Pfizer keeps piling onto consumer health business

Pfizer ($PFE) likes the growth potential in the over-the-counter niche, and so it keeps piling new products onto the unit from around the world, ignoring investors who would like to it unload the business and share the wealth. 

In its latest deal, the drugmaker picked up Polocard, a low-dose aspirin product made in Poland. The drugmaker bought the product, sold for treating heart-attack risk, from ZF Polpharma for an undisclosed amount. "Polocard is a top OTC brand in Poland," said Paul Sturman, president of Pfizer Consumer Healthcare, in a statement.

This is only one of a number of acquisitions the company has made in the last 24 months to beef up the consumer health division. Last year, it struck a deal with AstraZeneca ($AZN) to pick up global over-the-counter rights to heartburn blockbuster Nexium for $250 million up front plus milestones and royalties. It is not yet approved in the U.S. for OTC sales, but when it gets that designation, probably next year, it will be Pfizer's consumer health unit that will reap the rewards.

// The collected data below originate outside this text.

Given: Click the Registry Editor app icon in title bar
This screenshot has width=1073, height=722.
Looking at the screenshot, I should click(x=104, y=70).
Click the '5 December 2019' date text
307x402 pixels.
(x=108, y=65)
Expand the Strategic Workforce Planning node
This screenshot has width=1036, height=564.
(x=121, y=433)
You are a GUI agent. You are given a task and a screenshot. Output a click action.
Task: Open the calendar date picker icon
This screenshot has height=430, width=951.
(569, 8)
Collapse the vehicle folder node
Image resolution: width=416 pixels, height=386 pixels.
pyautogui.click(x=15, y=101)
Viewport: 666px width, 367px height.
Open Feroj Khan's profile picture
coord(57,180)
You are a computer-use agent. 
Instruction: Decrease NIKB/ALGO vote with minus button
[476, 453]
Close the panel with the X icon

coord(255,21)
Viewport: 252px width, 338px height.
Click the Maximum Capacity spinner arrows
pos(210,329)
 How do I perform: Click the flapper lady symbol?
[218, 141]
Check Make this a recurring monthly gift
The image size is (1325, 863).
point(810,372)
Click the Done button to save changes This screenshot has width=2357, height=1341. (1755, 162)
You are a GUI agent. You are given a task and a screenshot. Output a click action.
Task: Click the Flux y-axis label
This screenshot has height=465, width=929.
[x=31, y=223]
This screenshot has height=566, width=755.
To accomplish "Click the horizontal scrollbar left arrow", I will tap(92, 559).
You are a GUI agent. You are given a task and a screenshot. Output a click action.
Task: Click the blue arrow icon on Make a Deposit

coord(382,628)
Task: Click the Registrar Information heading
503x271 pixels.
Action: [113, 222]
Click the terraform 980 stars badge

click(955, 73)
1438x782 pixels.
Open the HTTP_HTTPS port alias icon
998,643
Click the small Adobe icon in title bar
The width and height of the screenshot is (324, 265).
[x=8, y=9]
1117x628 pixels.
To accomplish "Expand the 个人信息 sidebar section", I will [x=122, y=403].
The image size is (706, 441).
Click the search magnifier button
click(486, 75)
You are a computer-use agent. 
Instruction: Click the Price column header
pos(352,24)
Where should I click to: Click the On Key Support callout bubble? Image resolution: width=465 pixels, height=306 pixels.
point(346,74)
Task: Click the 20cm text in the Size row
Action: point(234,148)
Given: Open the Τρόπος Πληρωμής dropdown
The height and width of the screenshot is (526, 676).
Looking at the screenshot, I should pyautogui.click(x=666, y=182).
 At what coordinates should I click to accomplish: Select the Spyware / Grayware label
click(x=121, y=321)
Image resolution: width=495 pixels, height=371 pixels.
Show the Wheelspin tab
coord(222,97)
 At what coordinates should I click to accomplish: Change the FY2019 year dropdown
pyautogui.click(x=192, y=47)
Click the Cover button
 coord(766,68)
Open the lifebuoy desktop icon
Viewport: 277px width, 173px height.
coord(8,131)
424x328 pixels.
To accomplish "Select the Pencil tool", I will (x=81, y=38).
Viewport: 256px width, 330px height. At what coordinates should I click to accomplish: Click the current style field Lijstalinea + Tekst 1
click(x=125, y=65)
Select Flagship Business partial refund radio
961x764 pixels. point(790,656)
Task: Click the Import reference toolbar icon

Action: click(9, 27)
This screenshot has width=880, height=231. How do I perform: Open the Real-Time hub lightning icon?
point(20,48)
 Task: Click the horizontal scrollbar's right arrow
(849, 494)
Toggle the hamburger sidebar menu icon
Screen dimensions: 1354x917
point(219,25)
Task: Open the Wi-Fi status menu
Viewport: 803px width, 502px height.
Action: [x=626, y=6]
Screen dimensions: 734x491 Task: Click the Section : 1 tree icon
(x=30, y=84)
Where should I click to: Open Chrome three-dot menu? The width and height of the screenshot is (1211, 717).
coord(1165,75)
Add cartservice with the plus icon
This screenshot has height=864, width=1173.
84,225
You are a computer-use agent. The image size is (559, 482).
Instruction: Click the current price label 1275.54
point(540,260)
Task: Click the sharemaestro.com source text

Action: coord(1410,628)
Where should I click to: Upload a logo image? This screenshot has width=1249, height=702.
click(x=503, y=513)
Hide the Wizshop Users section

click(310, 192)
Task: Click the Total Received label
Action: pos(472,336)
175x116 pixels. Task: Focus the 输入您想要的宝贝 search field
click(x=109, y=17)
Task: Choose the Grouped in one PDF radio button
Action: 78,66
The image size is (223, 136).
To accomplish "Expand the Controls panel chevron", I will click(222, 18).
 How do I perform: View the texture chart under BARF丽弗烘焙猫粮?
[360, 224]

Pfizer's OTC business is also big in vitamins. It has owned the Centrum multivitamin brand for some time. Last year, it added California-based Alacer to the mix. Alacer makes the Emergen-C products, the largest-selling branded Vitamin C line in the United States. Pfizer also sees potential outside of the U.S. for OTC brands. In 2011, it snapped up Danish vitamins company Ferrosan. That expanded its reach into the Nordics and Central Europe, as well as the emerging markets of Russia and Eastern Europe.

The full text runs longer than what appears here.